The important thing which happened at about 300,000 years after the Big Bang is that the Universe became cool enough for the atoms to become neutral. Before that time all of the protons and electrons existed as free ions moving around in a plasma. Every time that a proton snatched an electron it would be zapped by a photon with high enough energy to rip them apart again. Only after about a few hundred thousand years was the average temperature low enough that the protons could hold onto their electrons to form neutral hydrogen atoms. This period is referred to as the epoch of "recombination" (in general when atoms become neutral after being ionized we talk of them recombining -- here in fact the ions and electrons are combining for the first time, so it should perhaps be called "combination"!).
When the Universe was ionized, the matter was constantly interacting with the radiation, ie photons were continually being scattered by ions and electrons. Looking back at the CMB we see the surface of "last scattering", when the photons last significantly interacted with the matter. At earlier times the universe is opaque, and so we don't see back further than the epoch of recombination. Between last scattering and today the universe is almost totally transparent. So when we look at the CMB we are seeing, in each direction, out to when the radiation last scattered. This means we are effectively seeing back in time to a few hundred thousand years after the Big Bang.
After the Universe recombined, the stars, galaxies and clusters of galaxies started to form. We know little in detail about this process, largely because it is a very complex physical process. One of the biggest uncertainties is understanding the "seeds" from which the galaxies and other structures grew. Everything that we see with optical telescopes (or telescopes in any other wavelength range) tells us about objects which have existed in the last 10 billion years or so. It becomes more and more difficult to probe conditions in the Universe at earlier times.

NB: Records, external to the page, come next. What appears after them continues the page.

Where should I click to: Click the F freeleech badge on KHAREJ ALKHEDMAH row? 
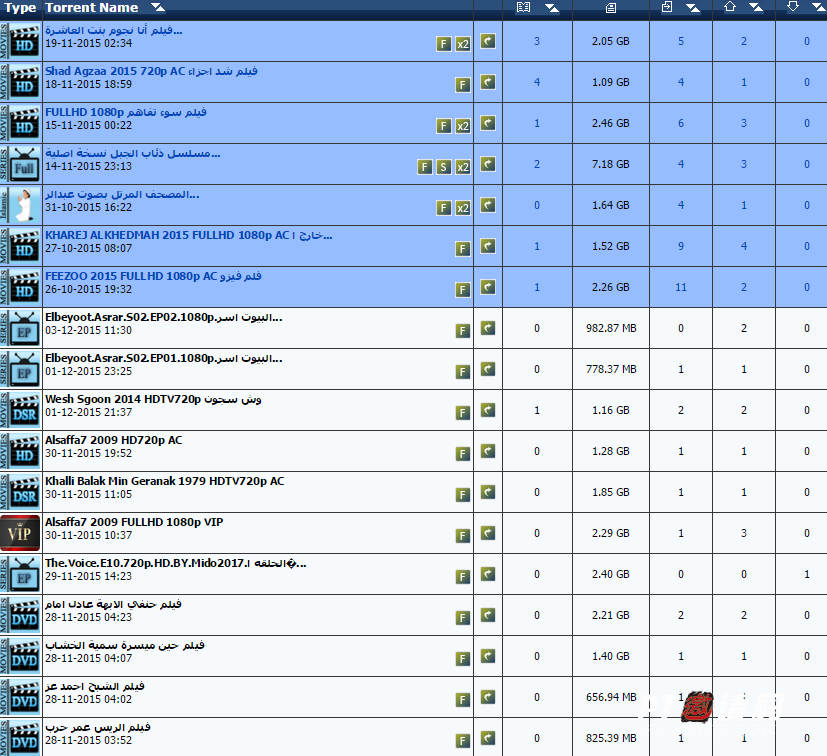coord(463,249)
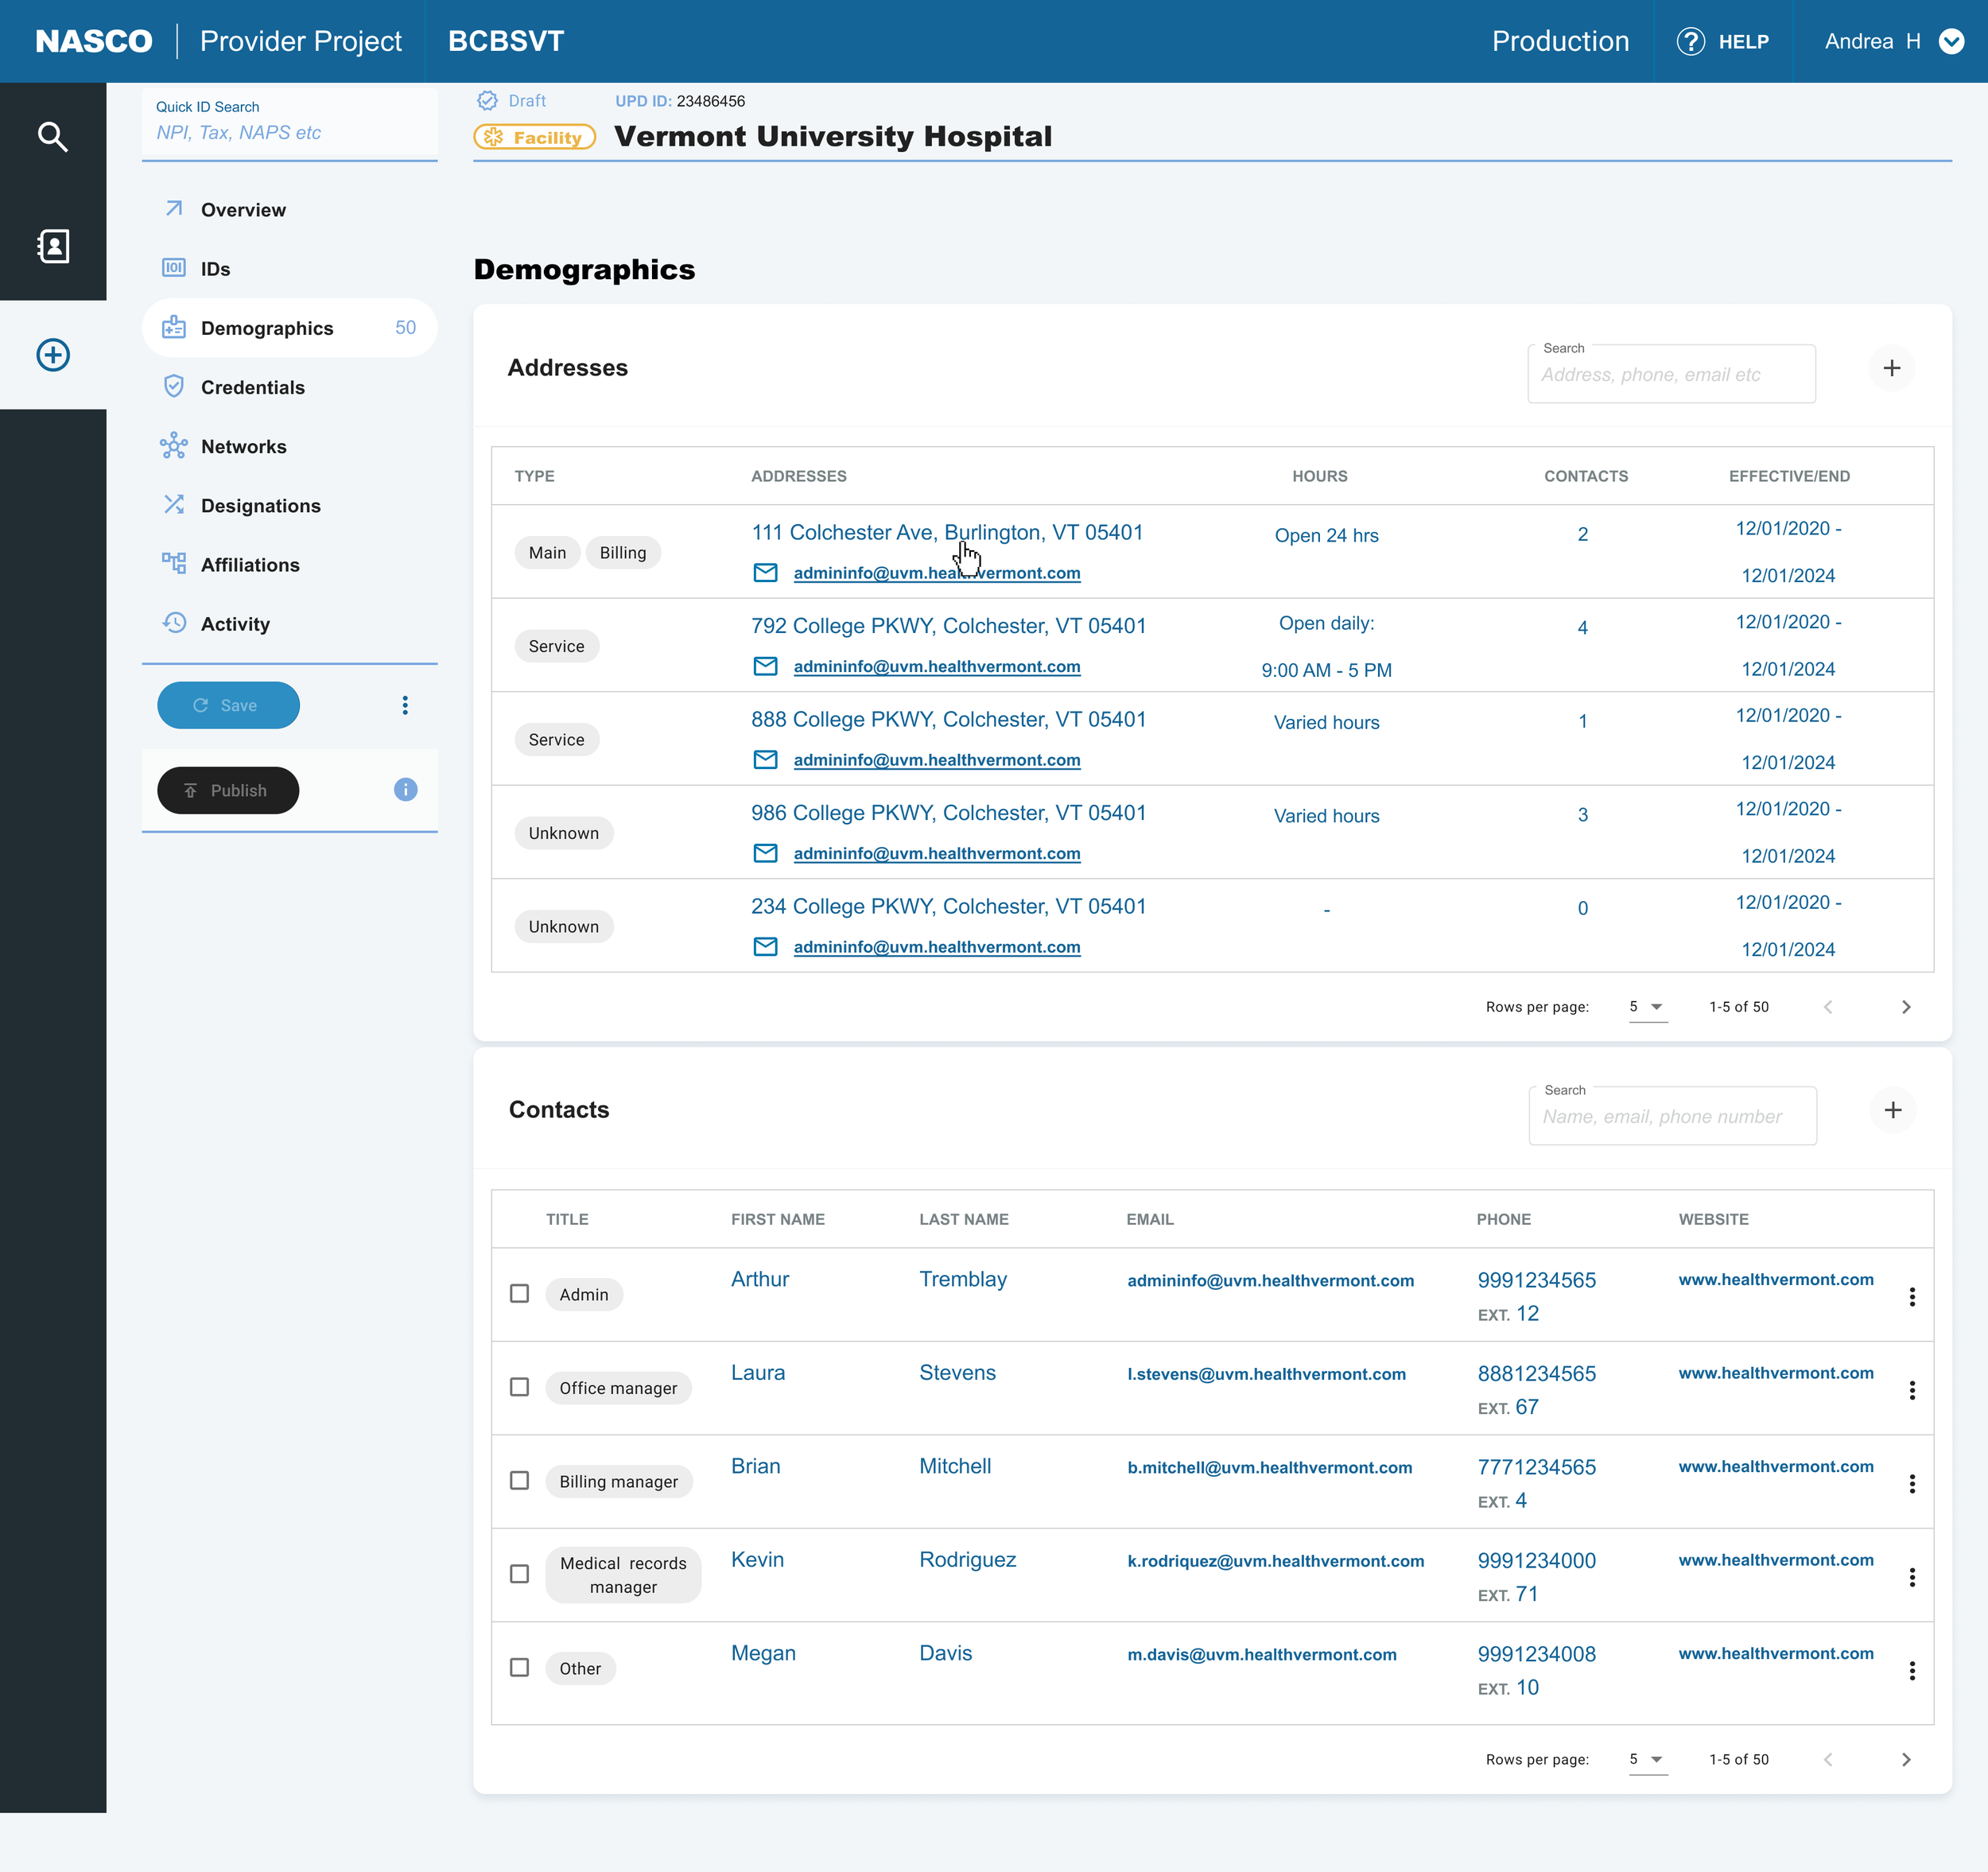Click the magnifier search icon in left rail
This screenshot has width=1988, height=1872.
click(x=52, y=137)
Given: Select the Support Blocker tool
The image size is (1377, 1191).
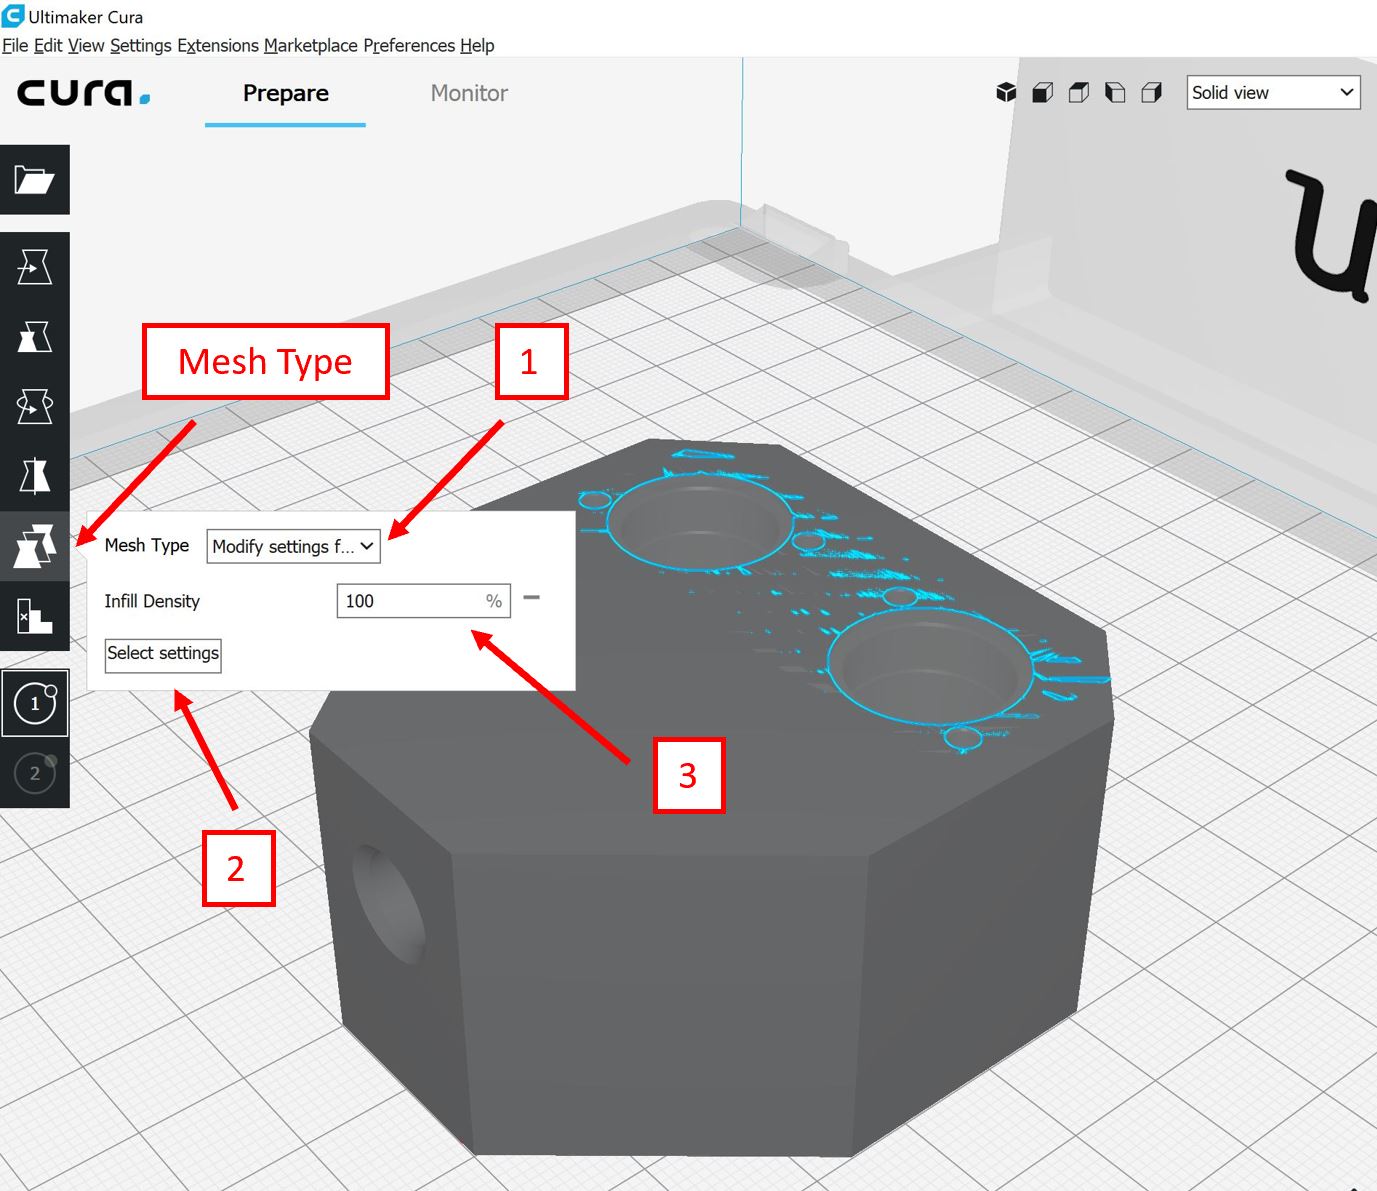Looking at the screenshot, I should [x=34, y=616].
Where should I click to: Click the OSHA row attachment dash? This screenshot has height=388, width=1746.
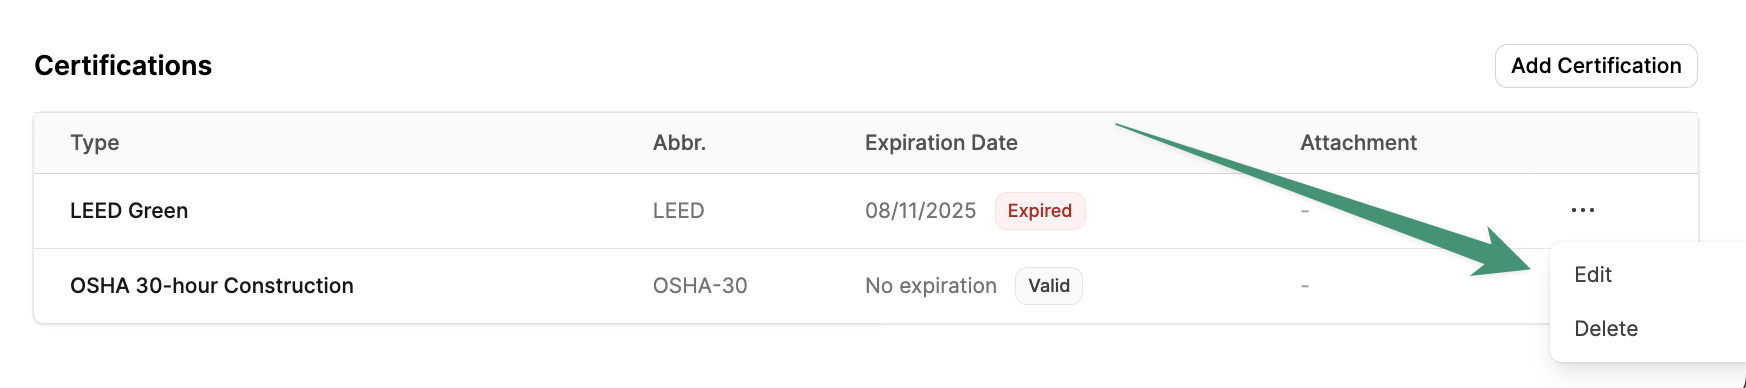[1305, 286]
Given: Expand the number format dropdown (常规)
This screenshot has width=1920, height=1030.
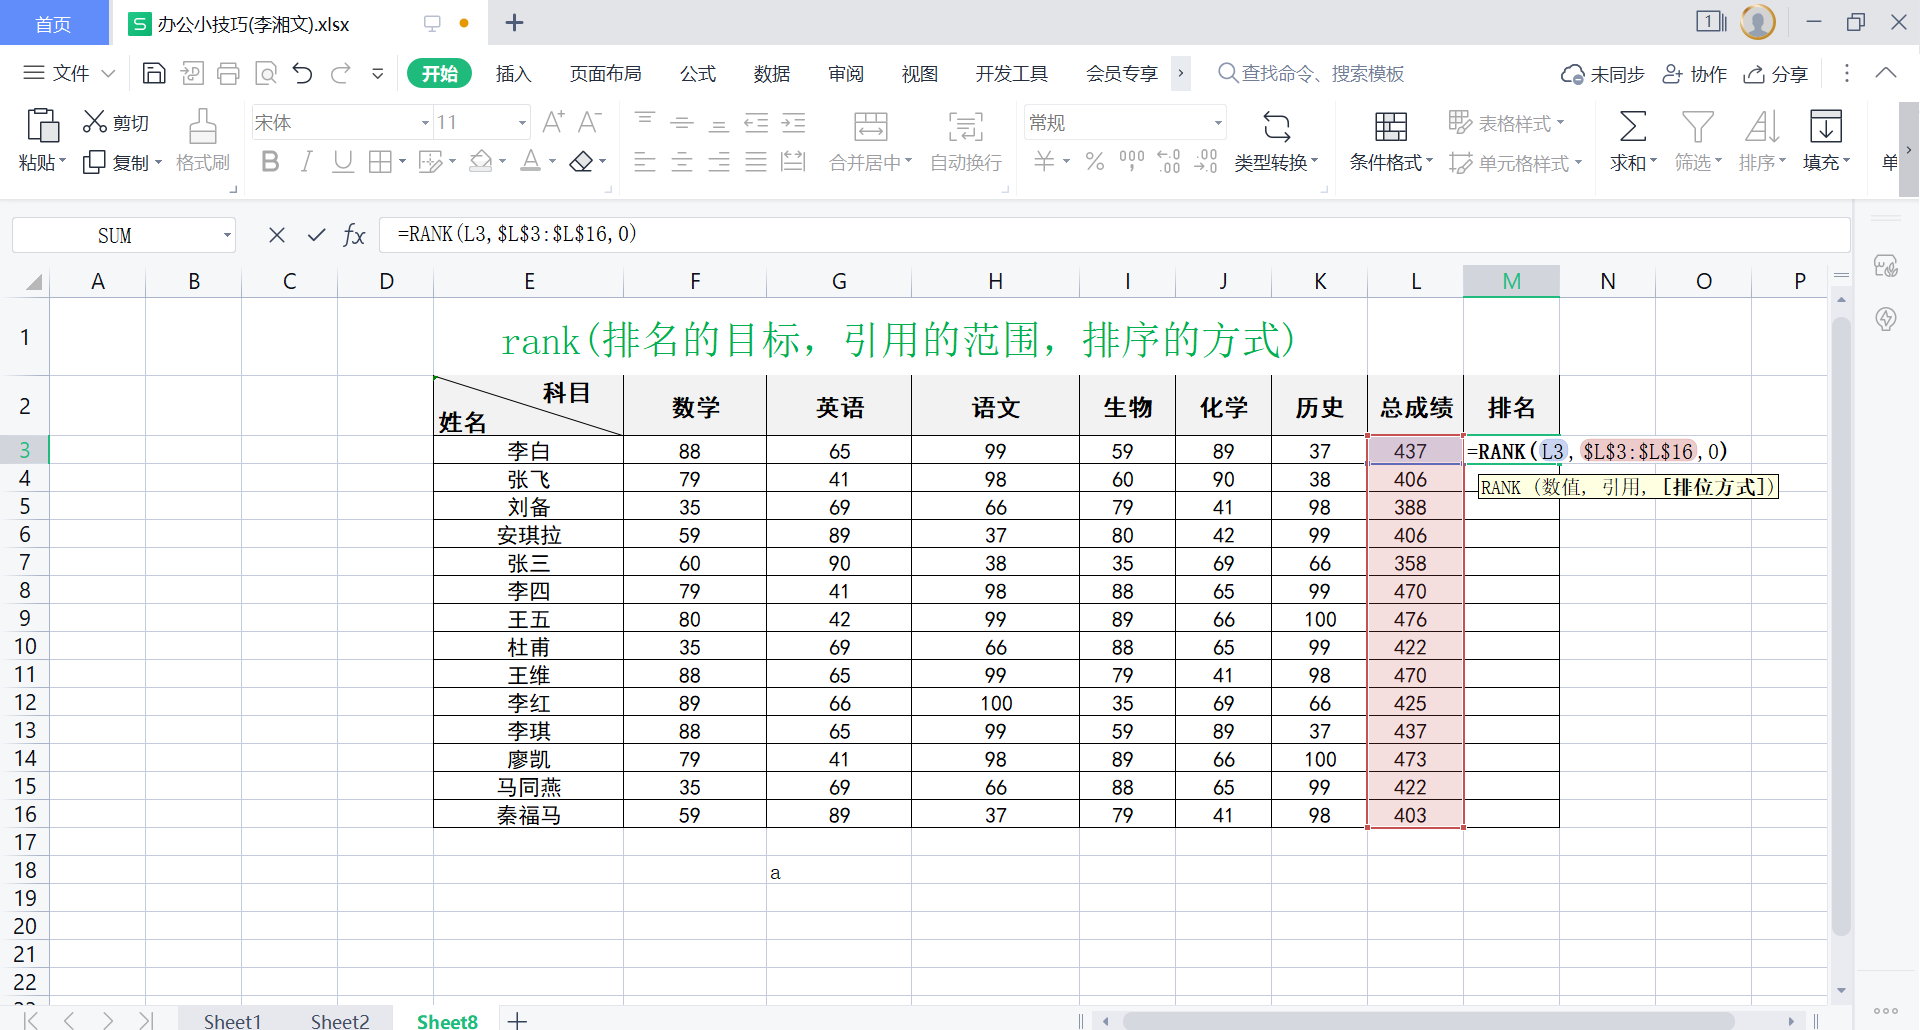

Detailed observations of the CMB provide exactly the sort of information required to attack most of the major cosmological puzzles of our day. By looking for small ripples in the temperature of the microwave sky we can learn about the seed fluctuations as they existed 300,000 years after the Big Bang, and well before galaxies had started to form. We can also learn what the Universe as a whole was like back then: whether it was open or closed; what the dominant form of dark matter is; and how the Universe has been expanding since that time. Through careful examination of the Cosmic Microwave Background we can probe the cosmological Dark Ages.
Temperature Fluctuation
While the CMB is predicted to be very smooth, the lack of features cannot be perfect. At some level one expects to see irregularities, or anisotropies, in the temperature of the radiation.These temperature fluctuations are the imprints of very small irregularities which through time have grown to become the galaxies and clusters of galaxies which we see today.